In 2021, the trader co-sponsored developments with MAN Energy Solutions, which advanced ammonia technology significantly. “MAN’s chief executive stated without Trafigura’s involvement, their ammonia engine development would not have progressed as far as it has,” says Mr Bach Nielsen, adding, “We take pride in our role during a time when few were considering ammonia seriously. And given our recent investment in dual-fuel gas carriers capable of running on low-carbon ammonia, we have learned valuable lessons that could inform broader industry efforts to transition to alternative fuels. The key lesson is dual-fuel ammonia technology can and will happen. “We do not see technology as a barrier to ammonia becoming a serious contender as a transport fuel of the future and we understand, as expected, the risks associated with ammonia’s toxicity have been significantly mitigated.”
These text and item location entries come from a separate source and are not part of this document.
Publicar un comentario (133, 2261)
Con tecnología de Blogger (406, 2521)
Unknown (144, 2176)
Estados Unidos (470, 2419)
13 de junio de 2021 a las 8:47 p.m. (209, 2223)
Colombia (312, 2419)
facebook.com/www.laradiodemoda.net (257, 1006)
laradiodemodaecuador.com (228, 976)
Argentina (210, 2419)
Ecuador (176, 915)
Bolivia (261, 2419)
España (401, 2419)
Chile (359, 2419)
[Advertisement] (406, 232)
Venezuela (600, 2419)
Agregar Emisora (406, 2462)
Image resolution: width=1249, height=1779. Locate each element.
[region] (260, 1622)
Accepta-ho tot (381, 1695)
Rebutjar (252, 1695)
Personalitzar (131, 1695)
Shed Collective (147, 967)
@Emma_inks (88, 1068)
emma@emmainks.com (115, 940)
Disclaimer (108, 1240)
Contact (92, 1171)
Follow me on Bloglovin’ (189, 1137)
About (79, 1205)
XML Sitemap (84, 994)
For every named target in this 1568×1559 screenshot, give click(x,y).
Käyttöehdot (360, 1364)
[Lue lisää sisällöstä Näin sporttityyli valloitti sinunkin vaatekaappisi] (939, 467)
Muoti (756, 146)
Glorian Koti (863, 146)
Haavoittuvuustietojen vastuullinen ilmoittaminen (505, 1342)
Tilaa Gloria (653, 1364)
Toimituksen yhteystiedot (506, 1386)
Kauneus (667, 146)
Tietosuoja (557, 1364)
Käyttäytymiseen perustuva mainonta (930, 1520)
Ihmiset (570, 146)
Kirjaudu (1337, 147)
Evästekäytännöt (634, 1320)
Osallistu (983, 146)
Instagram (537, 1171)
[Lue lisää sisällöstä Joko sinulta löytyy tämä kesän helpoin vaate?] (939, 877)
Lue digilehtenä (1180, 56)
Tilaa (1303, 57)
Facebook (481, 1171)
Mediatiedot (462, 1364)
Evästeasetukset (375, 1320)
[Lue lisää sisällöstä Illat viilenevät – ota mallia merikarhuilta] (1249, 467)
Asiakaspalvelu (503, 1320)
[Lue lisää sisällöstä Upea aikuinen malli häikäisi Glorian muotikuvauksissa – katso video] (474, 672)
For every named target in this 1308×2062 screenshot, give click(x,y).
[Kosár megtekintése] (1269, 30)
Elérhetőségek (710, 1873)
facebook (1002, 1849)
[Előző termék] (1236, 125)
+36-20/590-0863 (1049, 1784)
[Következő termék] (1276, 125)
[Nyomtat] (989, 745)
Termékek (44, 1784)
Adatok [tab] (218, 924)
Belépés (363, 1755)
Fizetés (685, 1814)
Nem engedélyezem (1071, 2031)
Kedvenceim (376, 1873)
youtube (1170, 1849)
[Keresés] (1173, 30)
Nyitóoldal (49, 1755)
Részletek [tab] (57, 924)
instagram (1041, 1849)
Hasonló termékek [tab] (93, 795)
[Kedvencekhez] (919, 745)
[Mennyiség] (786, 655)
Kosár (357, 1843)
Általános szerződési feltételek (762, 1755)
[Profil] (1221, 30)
Proof positive of this is Trafigura’s recent order of four medium gas carriers equipped with dual-fuel engines capable of burning ammonia as a low-carbon fuel. This places Trafigura among a select group of companies pioneering ammonia-fuelled vessels, including Exmar, which has ordered dual-fuel LPG/ammonia carriers, and Fortescue, which recently completed the first-ever ammonia bunkering tests. Currently, there are only 19 vessels on order globally for ammonia-fuelled propulsion, with most orders for bulk carriers and only two for gas carriers, even as the technology and necessary infrastructure are still being developed. The Trafigura vessels will be built at HD Hyundai Mipo Dockyard in Ulsan, South Korea, with the first delivery scheduled for 2027.